BEGIN Recorded information
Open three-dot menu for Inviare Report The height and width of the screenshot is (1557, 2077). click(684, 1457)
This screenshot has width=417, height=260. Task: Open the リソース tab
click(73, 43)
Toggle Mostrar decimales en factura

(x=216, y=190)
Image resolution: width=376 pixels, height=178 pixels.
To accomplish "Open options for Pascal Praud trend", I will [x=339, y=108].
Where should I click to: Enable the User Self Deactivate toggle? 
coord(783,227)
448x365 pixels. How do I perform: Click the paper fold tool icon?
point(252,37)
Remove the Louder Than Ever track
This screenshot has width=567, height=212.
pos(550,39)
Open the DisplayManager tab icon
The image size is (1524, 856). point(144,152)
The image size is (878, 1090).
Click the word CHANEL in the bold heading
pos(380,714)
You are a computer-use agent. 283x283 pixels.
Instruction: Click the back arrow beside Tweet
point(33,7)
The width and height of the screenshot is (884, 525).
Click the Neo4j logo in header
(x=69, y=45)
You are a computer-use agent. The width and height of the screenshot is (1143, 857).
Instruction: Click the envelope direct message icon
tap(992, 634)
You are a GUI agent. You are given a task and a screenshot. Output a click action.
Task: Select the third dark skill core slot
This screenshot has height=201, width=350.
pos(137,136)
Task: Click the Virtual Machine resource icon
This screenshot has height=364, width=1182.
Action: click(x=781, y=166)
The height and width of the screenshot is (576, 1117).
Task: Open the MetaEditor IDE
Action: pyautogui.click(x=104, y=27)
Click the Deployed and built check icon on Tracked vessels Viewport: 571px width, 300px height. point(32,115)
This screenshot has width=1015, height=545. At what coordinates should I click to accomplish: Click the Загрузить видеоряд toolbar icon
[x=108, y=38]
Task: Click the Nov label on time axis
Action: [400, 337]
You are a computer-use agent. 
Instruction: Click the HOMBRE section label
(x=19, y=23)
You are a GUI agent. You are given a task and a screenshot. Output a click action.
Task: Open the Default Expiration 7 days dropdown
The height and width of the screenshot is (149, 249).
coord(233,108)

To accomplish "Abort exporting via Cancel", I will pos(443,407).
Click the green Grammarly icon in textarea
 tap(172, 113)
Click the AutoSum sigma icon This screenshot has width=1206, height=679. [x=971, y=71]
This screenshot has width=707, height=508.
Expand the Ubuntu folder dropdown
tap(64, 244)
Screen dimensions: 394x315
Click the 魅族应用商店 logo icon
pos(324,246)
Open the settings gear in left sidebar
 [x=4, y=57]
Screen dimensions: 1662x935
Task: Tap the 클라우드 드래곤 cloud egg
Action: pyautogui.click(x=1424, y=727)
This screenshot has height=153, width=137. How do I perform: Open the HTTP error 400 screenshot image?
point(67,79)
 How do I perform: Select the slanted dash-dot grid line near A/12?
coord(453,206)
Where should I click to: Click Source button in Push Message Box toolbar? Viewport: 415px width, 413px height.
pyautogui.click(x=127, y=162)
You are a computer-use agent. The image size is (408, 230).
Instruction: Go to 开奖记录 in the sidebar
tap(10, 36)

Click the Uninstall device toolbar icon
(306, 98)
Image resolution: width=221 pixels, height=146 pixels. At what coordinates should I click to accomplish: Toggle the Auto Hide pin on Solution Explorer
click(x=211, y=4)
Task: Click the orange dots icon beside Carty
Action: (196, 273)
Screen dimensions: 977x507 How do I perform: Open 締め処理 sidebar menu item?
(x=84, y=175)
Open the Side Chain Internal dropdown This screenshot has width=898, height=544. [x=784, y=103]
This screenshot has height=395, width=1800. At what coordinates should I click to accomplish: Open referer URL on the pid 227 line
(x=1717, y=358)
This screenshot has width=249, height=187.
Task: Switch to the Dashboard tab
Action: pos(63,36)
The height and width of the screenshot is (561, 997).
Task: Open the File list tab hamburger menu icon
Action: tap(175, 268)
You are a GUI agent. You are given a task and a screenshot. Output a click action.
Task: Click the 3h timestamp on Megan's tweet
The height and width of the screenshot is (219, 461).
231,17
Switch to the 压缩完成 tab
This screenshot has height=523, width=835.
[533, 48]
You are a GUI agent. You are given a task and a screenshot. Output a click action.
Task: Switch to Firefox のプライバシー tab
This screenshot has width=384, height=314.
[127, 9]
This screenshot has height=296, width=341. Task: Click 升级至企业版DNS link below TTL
END Recorded information
● **Work item**: All that is wanted is the run of lines from the start of the data through the line containing "The image size is (878, 1090).", copied word for word.

● **Solution to this problem**:
Open three-dot menu for Inviare Report The height and width of the screenshot is (1557, 2077). click(684, 1457)
This screenshot has width=417, height=260. Task: Open the リソース tab
click(73, 43)
Toggle Mostrar decimales en factura

(x=216, y=190)
Image resolution: width=376 pixels, height=178 pixels.
To accomplish "Open options for Pascal Praud trend", I will [x=339, y=108].
Where should I click to: Enable the User Self Deactivate toggle? 
coord(783,227)
448x365 pixels. How do I perform: Click the paper fold tool icon?
point(252,37)
Remove the Louder Than Ever track
This screenshot has width=567, height=212.
pos(550,39)
Open the DisplayManager tab icon
The image size is (1524, 856). point(144,152)
The image size is (878, 1090).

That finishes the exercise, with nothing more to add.